Пожалуй, так было надо. Но долго спустя, пройдя через бои под Москвой, лежа в госпитале, он думал ночами о жене и сыне и понимал, что многое было не так, как могло бы быть, что он жил, как по рабочему черновику, все время в глубине сознания надеясь через год, через два переписать свою жизнь набело — после тридцати, после сорока лет. Но счастливое изменение так и не наступило. Наоборот, повышались звания, должности, вместе с тем наступали войны — в Испании, в Финляндии, затем Прибалтика, Западная Украина, наконец — сорок первый год. Теперь он не ставил себе юбилейных сроков, лишь думал, что уж эта-то война непременно изменит многое.
А в госпитале впервые пришла мысль, что его жизнь, жизнь военного, наверно, может быть только в единственном варианте, который он сам выбрал раз и навсегда. Даром в его жизни ничего не прошло. Набело ее не перепишешь, и этого и не нужно делать. Это как судьба: или — или. Среднего нет. Что ж, если снова пришлось бы выбирать, он не изменил бы своей судьбы. Но, поняв это, Бессонов осознавал непростительное: то, что было самым близким в данном ему, единственном варианте выбранной им жизни, скользнуло, скоротечно мелькнуло мимо, словно в дыму, и он не находил оправдания ни перед сыном, ни перед женой.
Последняя встреча с Виктором произошла как раз там, в подмосковном госпитале, в чистенькой и беленькой палате для генералов. Сын, получив назначение после окончания пехотного училища, приехал к нему с матерью за три часа до отхода поезда на фронт с Ленинградского вокзала. Сияя малиновыми кубиками, щегольски скрипя новым командирским ремнем, портупеей, весь праздничный, счастливый, парадный, но, казалось, несколько игрушечный в военном блеске, новоиспеченный младший лейтенант, на которого, видимо, оглядывались на улицах девушки, сидел на соседней койке (ходячий сосед-генерал деликатно вышел) и ломким живым баском рассказывал о назначении в действующую армию. О том, как чертовски «обрыдли» в училище эти бесконечные «становись, равняйсь, смирно!». А теперь, слава богу, на фронт, дадут роту или взвод — всем выпускникам дают, — и начнется настоящая жизнь.
В разговоре он небрежно называл Бессонова «отец», как не называл раньше, к чему нужно было привыкнуть.
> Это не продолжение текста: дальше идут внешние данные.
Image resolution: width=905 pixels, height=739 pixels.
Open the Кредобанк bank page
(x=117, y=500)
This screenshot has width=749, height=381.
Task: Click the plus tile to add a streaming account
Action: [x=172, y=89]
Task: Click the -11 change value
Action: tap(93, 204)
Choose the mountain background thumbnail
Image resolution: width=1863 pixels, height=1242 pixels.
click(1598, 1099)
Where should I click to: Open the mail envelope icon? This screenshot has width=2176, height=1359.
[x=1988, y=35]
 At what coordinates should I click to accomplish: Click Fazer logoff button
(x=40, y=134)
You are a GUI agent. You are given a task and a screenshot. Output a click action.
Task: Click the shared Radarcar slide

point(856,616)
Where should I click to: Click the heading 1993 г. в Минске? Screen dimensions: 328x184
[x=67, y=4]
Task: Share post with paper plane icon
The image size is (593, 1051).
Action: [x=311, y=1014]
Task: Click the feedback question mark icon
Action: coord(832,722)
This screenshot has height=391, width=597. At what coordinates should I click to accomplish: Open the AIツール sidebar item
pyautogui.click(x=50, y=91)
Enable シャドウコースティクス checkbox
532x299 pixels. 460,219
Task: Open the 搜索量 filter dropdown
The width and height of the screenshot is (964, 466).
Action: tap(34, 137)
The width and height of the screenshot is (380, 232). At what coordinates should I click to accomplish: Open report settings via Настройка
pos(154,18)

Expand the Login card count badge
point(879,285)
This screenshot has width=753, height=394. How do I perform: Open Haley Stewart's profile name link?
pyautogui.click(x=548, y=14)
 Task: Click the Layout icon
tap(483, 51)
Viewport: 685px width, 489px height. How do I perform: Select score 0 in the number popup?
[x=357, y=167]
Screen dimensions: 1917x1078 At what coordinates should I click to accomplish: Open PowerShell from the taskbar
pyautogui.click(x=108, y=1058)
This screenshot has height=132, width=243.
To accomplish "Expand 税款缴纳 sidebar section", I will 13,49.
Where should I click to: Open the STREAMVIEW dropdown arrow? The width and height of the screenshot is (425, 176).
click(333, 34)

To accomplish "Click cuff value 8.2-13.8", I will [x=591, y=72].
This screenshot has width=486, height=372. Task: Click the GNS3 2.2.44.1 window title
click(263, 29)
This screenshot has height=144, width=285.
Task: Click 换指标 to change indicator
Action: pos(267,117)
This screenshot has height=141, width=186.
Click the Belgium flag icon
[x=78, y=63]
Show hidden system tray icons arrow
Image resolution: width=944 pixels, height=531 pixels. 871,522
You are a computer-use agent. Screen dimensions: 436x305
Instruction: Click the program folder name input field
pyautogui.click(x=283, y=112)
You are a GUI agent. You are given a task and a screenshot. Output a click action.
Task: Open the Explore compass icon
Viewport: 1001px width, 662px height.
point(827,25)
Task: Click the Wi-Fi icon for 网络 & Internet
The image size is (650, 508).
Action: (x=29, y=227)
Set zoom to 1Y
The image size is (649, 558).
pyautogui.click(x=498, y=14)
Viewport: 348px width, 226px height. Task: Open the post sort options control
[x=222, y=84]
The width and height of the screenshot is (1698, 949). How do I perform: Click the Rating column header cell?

И Бессонов смотрел на его живое лицо с серыми веселыми глазами, с нежным пушком на щеках, на тонкую руку способного мальчика, которой он несколько озабоченно похлопывал по карману диагоналевых галифе, и думал почему-то о других мальчиках — младших лейтенантах и лейтенантах, командирах взводов и рот, которых почти всегда приходилось видеть однажды: в очередной бой приходили другие…
— Ты ему разреши, пожалуйста, закурить, Петя, — перебила жена, наблюдая за сыном с обеспокоенностью. — Он ведь курить стал, ты не знаешь?
— Значит, куришь, Виктор? — спросил Бессонов, неприятно удивленный внутренне, но пододвинул на тумбочке папиросы и спички соседа-генерала. — Вот тут возьми…
— Мне восемнадцать, отец. В училище все курили. Я не могу быть белой вороной.
— И пьешь, видимо? Уже попробовал? Ну, откровенно, ты ведь младший лейтенант, самостоятельный человек.
— Да, пробовал… Нет, не надо, у меня свои. «Пушки». Можно? Тебе ничего? — быстро сказал сын и, краснея, подул в папиросу; спичку зажег по-особенному, по-фронтовому, в ладонях, как научился, должно быть, у кого-то в училище. — Представляю, — заговорил он живо, чтобы скрыть смущение, — что было бы, если бы ты раньше узнал. Выпорол бы?